5. Les dispositions de l’article R. 311-5 du code de justice administrative ont pour objectif de réduire le délai de traitement des recours pouvant retarder la réalisation de projets d’éoliennes terrestres en confiant aux cours administratives d’appel le jugement en premier et dernier ressort de l’ensemble du contentieux des décisions qu’exige l’installation de ces éoliennes. Ces dispositions impliquent que les cours administratives d’appel connaissent également de celles des mesures de police, prises sur le fondement des articles L. 171-7 et L. 181-16 du code de l’environnement, qui sont la conséquence directe d’une des autorisations mentionnées à l’article R. 311-5, de la modification d’une de ces autorisations ou du refus de prendre l’une de ces décisions.

6. Il résulte de ce qui précède que le contentieux des mesures de police litigieuses, qui sont la conséquence directe du refus de modifier l’autorisation dont bénéficie la société requérante pour l’installation de trois éoliennes, relève de la compétence en premier et dernier ressort de la cour administrative d’appel.
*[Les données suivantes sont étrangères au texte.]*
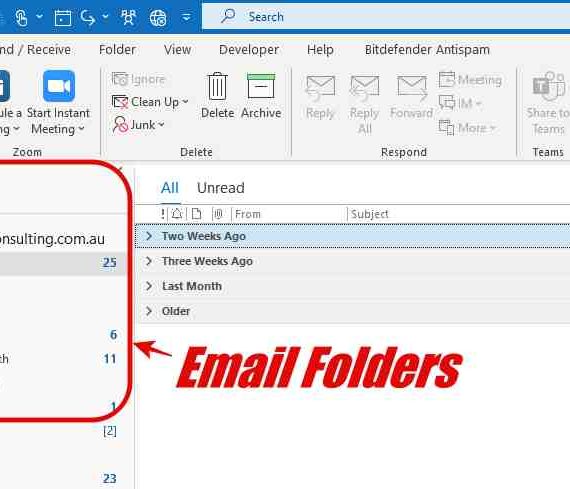This screenshot has width=570, height=489.
Task: Click the Share to Teams icon
Action: (x=548, y=87)
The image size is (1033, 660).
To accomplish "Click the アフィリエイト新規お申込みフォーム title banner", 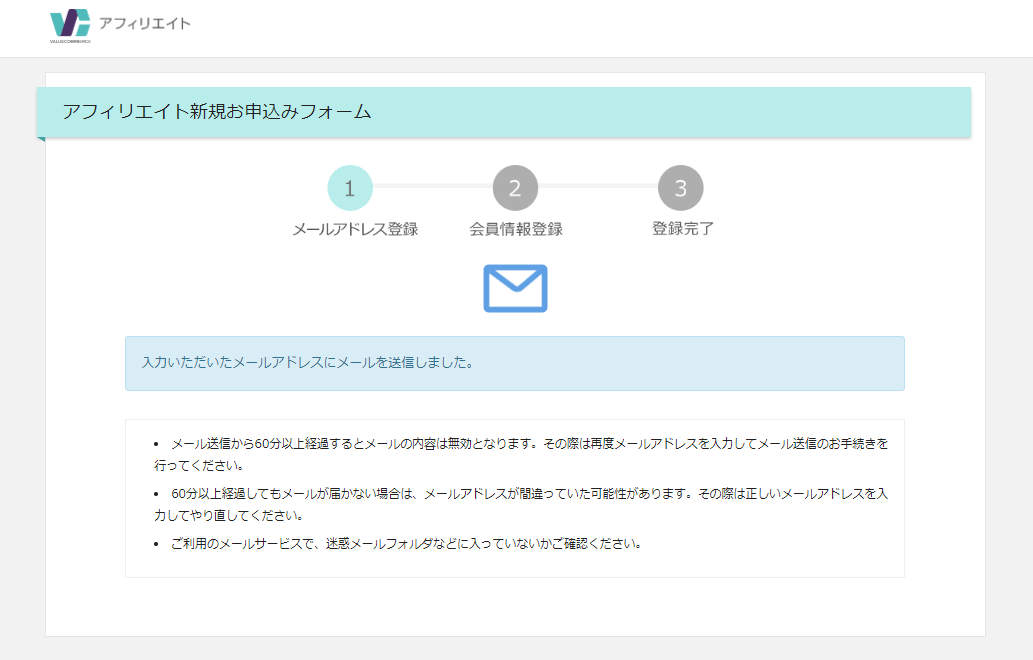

Le jugement des requêtes de la société FE Sainte-Anne doit dès lors être attribué à la cour administrative d’appel de Nancy.

D E C I D E :
————–

Article 1er : Le jugement des requêtes de la société FE Sainte-Anne est attribué à la cour administrative d’appel de Nancy.

Article 2 : La présente décision sera notifiée à la société FE Sainte-Anne, à la ministre de la transition écologique et solidaire, à la présidente de la cour administrative d’appel de Nancy et au président du tribunal administratif de Châlons-en-Champagne.